44 Woermann et Rokka (2015, p.1487) ont récemment introduit la notion de « timeflow » qu’ils définissent comme « a practice’s ability to induce a certain pattern of experienced temporality in those performing the practice ». Derrière cette notion se cache l'idée que les événements qui composent une expérience s'enchaînent à des vitesses et des rythmes qui peuvent différer, et que ces changements peuvent affecter le vécu de l’expérience. Le timeflow est influencé par cinq éléments que nous nous permettons de transposer au contexte de magasinage puisque cette notion a initialement été étudiée dans un tout autre domaine (paintball et ski freestyle) : [1]. le matériel nécessaire pour la pratique, comme le fonctionnement des caisses du magasin ; [2]. les routines et les compétences corporelles peuvent jouer un rôle sur la durée de l’expérience du chaland, ce dernier pouvant utiliser ses expériences passées pour mettre en place des stratégies comme optimiser ses déplacements pour acheter l’ensemble des produits désirés ; [3]. les structures téléoaffectives désignent les objectifs que l’individu s’est fixés et les émotions et les sentiments considérés comme étant acceptables durant la pratique (Schatzki, 2002). Le chaland qui va faire ses achats de Noël un 24 décembre est conscient du stress qui l’accompagnera tout au long de son expérience ; [4]. les règles mises en place par l’enseigne influencent les pratiques, comme la possibilité de retourner le produit sans frais ni pénalité s’il ne convient pas, ou l’organisation d’une animation pour une durée limitée qui peut pousser le chaland à se comporter différemment ; et [5]. les sensibilités culturelles qui comprennent les discours, les tropes culturels ou les systèmes de valeurs. Toute pratique peut être vue comme un moyen d’exprimer une certaine sensibilité. Tel que développé par Woermann et Rokka (2015), ce dernier facteur nous semble en lien avec la dimension ‘symbolique’ de l’expérience même si nous comprenons qu’il puisse impacter le timeflow de l’expérience. Les grandes surfaces alimentaires ont par exemple la volonté de donner l’impression à leurs clients qu’ils passent le moins de temps possible à faire leurs courses et font des efforts pour minimiser la durée du passage en caisse. A l’inverse, les magasins de luxe cherchent à suspendre le temps et à prendre soin du client à chacune des étapes de sa visite, le paiement pouvant se faire autour de la dégustation d’un café.
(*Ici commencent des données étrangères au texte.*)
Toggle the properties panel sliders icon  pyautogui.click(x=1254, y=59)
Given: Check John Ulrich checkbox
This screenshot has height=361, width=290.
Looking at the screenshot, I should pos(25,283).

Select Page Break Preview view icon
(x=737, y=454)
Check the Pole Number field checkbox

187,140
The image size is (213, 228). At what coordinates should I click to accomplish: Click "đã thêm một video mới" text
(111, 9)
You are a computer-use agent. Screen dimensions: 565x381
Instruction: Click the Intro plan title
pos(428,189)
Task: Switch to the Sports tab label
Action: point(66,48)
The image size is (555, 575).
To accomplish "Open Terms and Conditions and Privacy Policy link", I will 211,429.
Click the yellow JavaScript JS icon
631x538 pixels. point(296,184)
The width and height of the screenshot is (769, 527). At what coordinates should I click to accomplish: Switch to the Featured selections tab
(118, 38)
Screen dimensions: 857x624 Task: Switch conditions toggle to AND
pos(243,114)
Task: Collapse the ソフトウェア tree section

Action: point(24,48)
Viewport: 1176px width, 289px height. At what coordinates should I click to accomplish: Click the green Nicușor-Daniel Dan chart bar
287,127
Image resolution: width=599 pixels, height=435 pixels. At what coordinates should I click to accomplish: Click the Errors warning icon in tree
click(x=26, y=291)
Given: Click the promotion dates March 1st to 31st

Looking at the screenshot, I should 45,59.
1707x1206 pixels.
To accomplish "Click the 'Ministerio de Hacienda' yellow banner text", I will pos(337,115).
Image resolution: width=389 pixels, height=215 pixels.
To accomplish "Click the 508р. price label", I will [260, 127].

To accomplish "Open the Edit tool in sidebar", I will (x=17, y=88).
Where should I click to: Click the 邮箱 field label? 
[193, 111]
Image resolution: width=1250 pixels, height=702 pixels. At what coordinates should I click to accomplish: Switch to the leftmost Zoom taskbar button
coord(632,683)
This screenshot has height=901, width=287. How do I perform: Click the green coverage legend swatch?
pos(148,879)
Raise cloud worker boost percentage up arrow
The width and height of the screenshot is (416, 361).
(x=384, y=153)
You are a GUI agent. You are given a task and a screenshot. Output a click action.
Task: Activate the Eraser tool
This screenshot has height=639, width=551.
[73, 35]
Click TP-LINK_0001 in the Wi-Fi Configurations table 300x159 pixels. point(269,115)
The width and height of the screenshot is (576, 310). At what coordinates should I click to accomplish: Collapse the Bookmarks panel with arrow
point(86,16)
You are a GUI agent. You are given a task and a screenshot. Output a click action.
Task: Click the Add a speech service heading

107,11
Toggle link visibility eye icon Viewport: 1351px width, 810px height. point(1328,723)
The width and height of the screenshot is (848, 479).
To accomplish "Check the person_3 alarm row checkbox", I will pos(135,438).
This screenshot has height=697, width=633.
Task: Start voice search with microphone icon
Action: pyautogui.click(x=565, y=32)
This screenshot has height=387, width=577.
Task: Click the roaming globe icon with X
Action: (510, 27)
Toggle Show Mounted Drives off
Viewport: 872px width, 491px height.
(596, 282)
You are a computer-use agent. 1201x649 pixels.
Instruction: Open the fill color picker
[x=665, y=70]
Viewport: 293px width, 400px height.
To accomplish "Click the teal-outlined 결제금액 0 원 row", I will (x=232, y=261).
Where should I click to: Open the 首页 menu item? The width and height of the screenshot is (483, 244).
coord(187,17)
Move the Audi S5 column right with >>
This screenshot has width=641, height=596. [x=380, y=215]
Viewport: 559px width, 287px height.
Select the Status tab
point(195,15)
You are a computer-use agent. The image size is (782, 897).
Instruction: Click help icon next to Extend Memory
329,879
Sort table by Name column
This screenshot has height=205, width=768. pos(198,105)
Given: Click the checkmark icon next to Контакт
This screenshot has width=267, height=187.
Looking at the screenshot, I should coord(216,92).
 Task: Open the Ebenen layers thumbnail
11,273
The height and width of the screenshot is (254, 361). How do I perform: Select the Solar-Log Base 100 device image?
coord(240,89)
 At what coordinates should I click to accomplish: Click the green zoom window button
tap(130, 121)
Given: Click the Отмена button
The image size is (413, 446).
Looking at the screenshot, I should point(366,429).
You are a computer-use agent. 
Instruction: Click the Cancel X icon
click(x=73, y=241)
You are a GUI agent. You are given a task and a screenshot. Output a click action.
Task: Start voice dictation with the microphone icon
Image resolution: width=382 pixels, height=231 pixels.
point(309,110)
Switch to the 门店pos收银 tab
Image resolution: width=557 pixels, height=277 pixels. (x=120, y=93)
Quatre recherches font référence à la nouveauté entourant l’expérience. Nous considérons que cet élément ne constitue pas une dimension de l’expérience au sens strict mais une variable susceptible de l’influencer. Si nous devions toutefois rattacher cet élément à une dimension, nous le rapprocherions de la ‘sensori-perceptuelle’. D’ailleurs, une des caractéristiques de la nouveauté selon Otto et Ritchie (1996) réside dans l’évasion permise au cours de l’expérience. La dimension ‘normative’ proposée par Michaud-Trévinal (2013) et les dimensions ‘éléments

45 physiques’, ‘variété des produits et de l’assortiment’ de Terblanche et Boshoff (2001) nous semblent, quant à elles, être des éléments du contexte expérientiel.

La confrontation des conceptualisations existantes dans la littérature nous permet de soutenir l’existence d’une convergence entre expériences physiques et en ligne au niveau de leurs dimensions constitutives.

L’ensemble des définitions de l’expérience nous conduit à définir l’expérience de magasinage comme l’interaction entre le chaland, une enseigne et l’ensemble des composantes du contexte expérientiel (produits, atmosphère, personnel en contact, etc.), que celui-ci soit réel ou virtuel, et qui implique chez lui des réponses à différents niveaux. Une revue de la littérature relative aux conceptualisations de l’expérience nous amène à retenir sept dimensions de l’expérience de magasinage : [1]. une dimension ‘affective’ ; [2]. une dimension ‘sensori-perceptuelle’ ; [3]. une dimension ‘cognitive’ ; [4]. une dimension ‘pragmatique’ ; [5].une dimension ‘sociale’ ; [6]. une dimension ‘symbolique’ ; et [7]. une dimension ‘temporelle’.